§ **Given data**:

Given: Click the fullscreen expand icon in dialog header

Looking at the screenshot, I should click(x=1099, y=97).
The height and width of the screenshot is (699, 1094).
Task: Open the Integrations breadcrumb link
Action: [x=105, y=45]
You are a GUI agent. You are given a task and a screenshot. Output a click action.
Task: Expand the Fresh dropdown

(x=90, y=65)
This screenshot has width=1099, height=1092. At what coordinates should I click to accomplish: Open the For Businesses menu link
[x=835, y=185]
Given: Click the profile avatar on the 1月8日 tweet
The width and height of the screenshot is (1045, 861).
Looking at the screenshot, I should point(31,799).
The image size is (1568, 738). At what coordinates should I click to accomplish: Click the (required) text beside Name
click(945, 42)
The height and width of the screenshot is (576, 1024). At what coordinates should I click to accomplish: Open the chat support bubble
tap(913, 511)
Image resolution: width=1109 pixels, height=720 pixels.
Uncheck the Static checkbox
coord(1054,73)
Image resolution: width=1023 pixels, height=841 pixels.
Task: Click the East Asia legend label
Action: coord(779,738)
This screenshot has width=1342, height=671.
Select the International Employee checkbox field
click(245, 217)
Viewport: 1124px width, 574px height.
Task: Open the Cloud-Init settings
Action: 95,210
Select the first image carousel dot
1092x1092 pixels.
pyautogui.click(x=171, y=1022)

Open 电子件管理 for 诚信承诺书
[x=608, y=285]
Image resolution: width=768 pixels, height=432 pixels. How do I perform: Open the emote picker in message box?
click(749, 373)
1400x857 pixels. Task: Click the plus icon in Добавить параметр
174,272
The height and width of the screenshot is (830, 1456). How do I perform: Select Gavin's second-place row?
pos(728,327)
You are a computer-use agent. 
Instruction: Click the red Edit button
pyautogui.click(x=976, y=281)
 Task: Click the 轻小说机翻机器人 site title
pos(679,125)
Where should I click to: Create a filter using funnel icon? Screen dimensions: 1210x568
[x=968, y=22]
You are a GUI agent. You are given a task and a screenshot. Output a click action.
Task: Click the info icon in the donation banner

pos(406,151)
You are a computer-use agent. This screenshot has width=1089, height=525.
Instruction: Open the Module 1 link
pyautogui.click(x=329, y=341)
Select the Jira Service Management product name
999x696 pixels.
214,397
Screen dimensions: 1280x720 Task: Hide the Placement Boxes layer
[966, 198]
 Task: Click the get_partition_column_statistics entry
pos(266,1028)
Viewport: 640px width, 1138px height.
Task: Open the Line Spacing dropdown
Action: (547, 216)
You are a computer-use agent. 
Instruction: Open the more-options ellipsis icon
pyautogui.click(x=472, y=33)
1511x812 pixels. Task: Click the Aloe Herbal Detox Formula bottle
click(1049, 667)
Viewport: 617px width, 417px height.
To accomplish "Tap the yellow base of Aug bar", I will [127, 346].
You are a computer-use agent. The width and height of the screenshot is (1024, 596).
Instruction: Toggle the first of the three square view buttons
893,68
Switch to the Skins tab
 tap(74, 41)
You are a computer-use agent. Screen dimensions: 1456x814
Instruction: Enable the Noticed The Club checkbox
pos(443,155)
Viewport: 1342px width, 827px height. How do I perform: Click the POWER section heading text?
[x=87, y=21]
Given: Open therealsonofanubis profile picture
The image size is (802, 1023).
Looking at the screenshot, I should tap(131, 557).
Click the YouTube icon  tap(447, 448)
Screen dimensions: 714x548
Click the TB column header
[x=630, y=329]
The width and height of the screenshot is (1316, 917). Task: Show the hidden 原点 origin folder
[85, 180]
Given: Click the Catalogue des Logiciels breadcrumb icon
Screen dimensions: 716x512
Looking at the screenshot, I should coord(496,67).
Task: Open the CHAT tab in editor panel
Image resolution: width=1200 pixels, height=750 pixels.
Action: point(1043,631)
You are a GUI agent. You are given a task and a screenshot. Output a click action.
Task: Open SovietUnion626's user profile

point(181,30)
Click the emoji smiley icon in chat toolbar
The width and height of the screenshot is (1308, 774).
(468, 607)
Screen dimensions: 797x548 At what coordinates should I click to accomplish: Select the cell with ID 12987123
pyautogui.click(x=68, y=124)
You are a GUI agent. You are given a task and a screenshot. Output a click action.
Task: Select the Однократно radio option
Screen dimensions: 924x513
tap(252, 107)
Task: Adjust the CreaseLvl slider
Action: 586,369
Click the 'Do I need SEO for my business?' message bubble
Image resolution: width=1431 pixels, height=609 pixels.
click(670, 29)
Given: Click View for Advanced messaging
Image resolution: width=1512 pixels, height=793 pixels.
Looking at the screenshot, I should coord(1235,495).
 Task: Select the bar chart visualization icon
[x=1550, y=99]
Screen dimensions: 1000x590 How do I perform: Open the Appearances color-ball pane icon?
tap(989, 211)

§ **Activity**:
After reading each line of the data, give only the number of lines that include the word "computer".

§ **Exercise result**:
5